:: Given problem 1 ::
In the World of Goo display error thread, what does an "out of range" message usually mean?
:: Given problem 2 ::
Continue the World of Goo display error thread from its final line.

:: Quoted text ::
>> begin

# world of goo display error



## dutyman40kk (Jan 21, 2008)

I don't know why, but when i load the world of goo game or demo, my monitor starts flashing in the middle of the screen "out of range, display error". nothing is wrong with the game it looks great but that flashing box in the middle is annoying.
how do i get rid of it?

-aaron


----------



## Tiber Septim (Feb 9, 2006)

Out of range usually means the monitor is unable to display the selected resolution/refresh rate.
Try turning either of those down a notch or two in the game (if you can) and see if that gets rid of the problem.


----------



## dutyman40kk (Jan 21, 2008)

i'm not exactly sure how to do that because I can't go to properties and do it, and there are no in game settings for it


----------



## lazareth1 (Jan 10, 2005)

>> end

:: Data excerpt ::
>> begin

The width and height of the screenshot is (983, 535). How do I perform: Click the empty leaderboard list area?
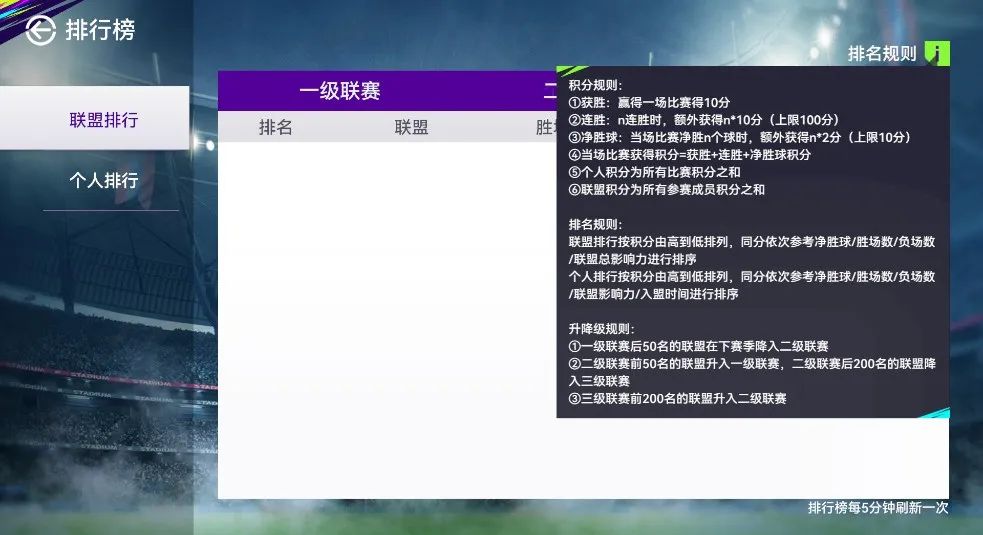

>> end

:: Response 1 ::
The monitor cannot display the selected resolution or refresh rate.

:: Response 2 ::
Most games have a file with the extension .ini (icon is usually a notepad icon with a yellow wheel cog). You can open these up with notepad and change the in-game settings like the resolution etc.


----------



## rmourar (Jul 11, 2010)

Hi, I had the same problem, then I found this http://www.mademan.com/mm/10-world-goo-hints-and-tips.html , use the second tip, change the resolution in the file C:\Program Files\WorldOfGoo\properties\config.txt and it's done!!!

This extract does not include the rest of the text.